**Task details**
Below are some records. Retype exactly the lines from the one containing "1058x1058 pixels. How" through the one containing "the yellow pushpin", both included, skipping every picture.

**Extracted records**
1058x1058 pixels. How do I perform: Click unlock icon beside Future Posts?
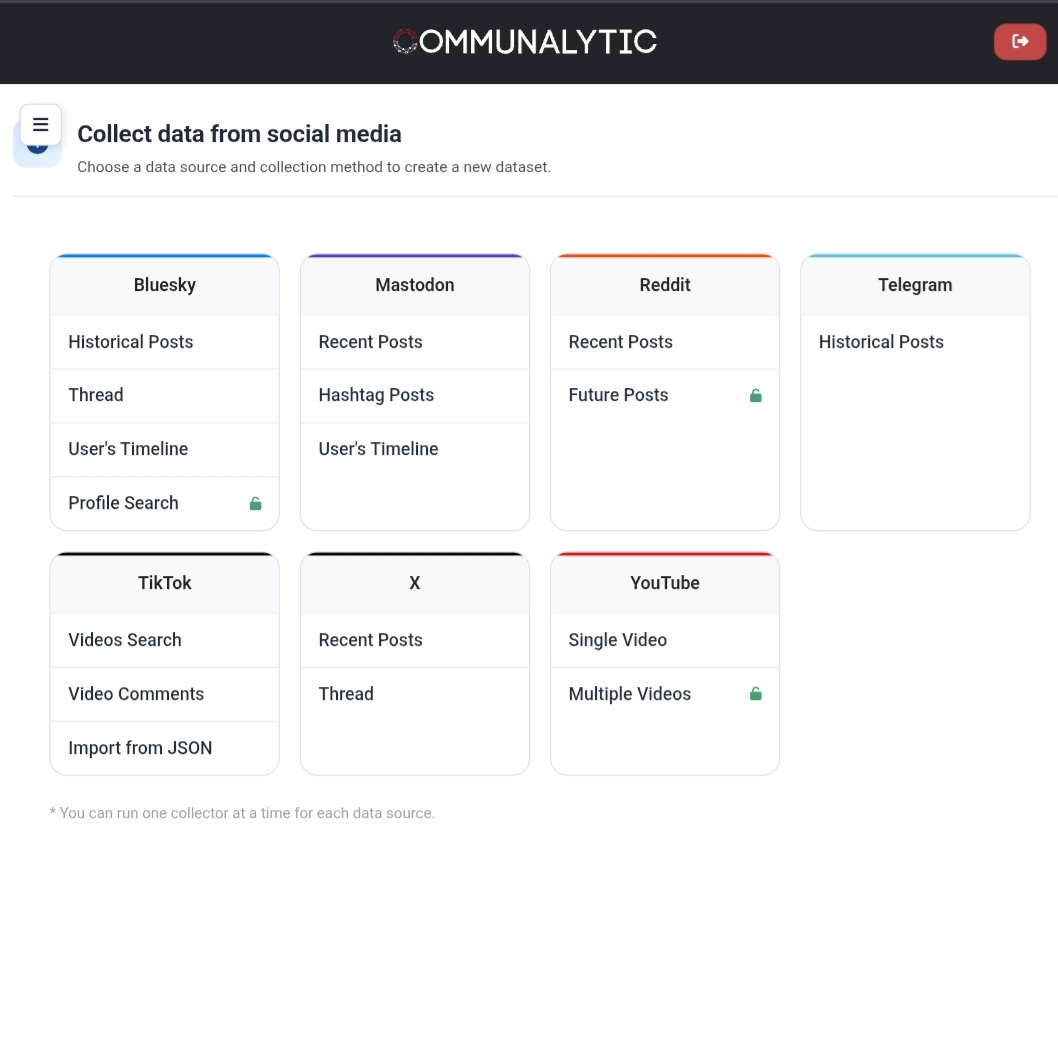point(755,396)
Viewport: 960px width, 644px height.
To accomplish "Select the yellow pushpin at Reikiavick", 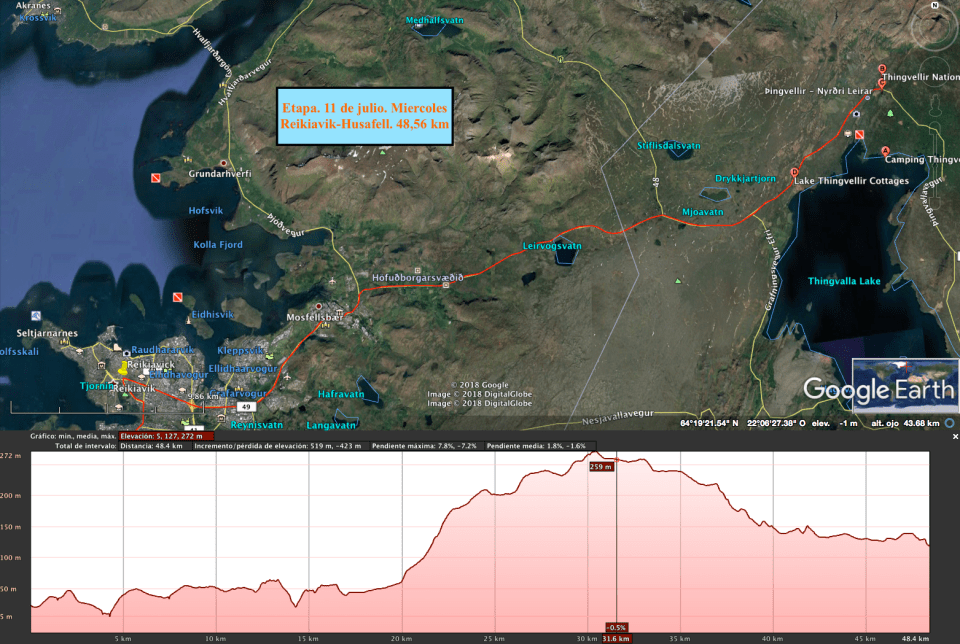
--
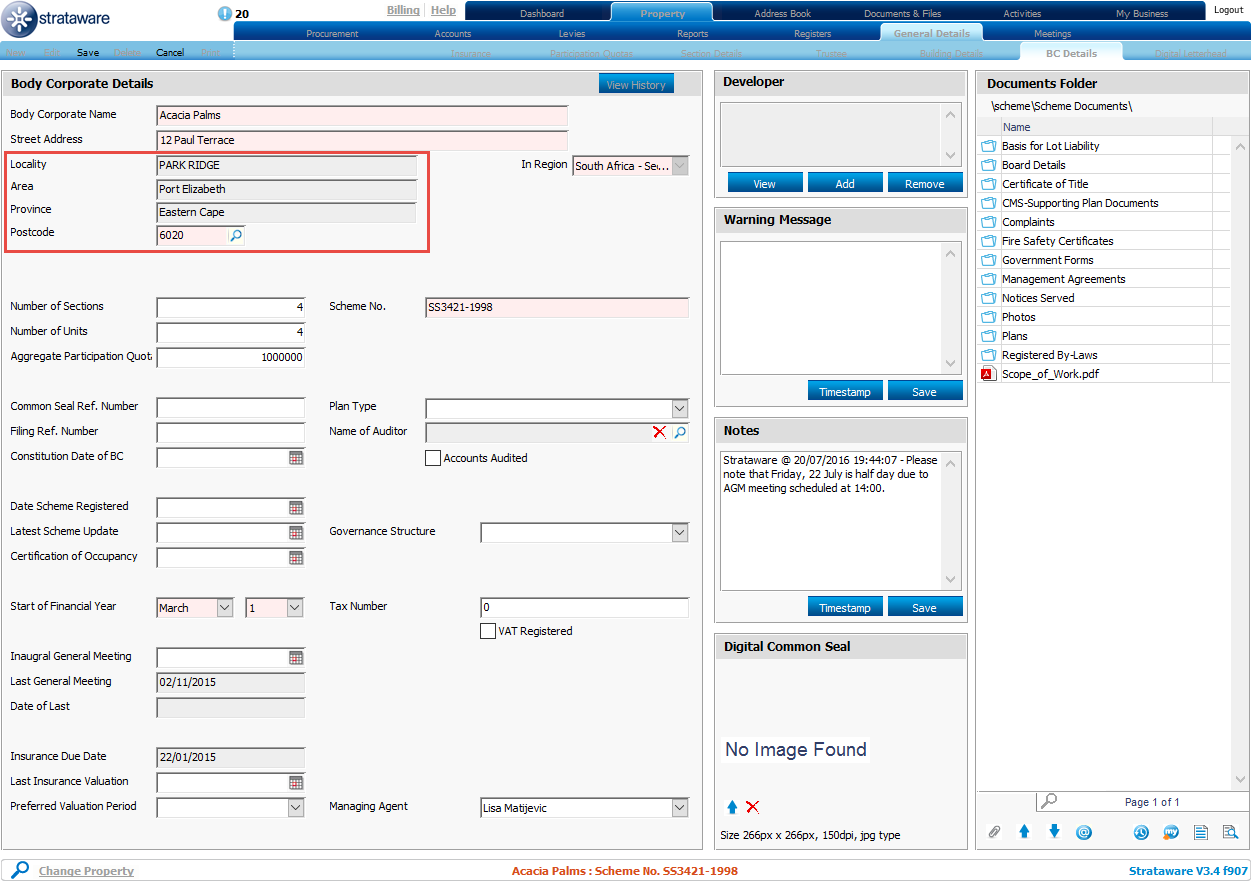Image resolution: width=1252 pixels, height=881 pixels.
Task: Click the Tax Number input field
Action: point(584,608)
---
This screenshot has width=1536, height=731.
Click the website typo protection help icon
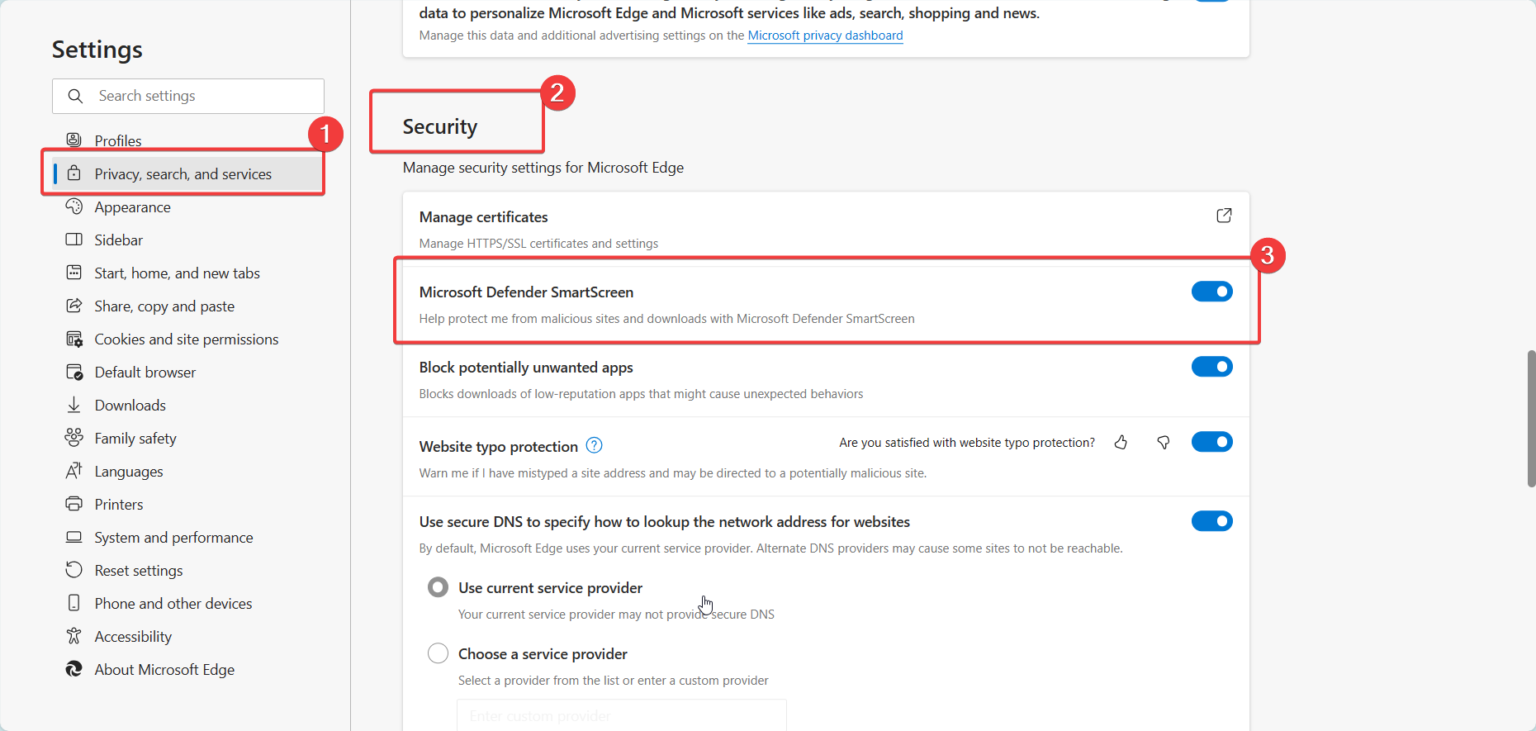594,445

**Solved exercise**
1058x1058 pixels. How do I perform: Click unlock icon beside Future Posts?
point(755,396)
Viewport: 960px width, 644px height.
To accomplish "Select the yellow pushpin at Reikiavick", 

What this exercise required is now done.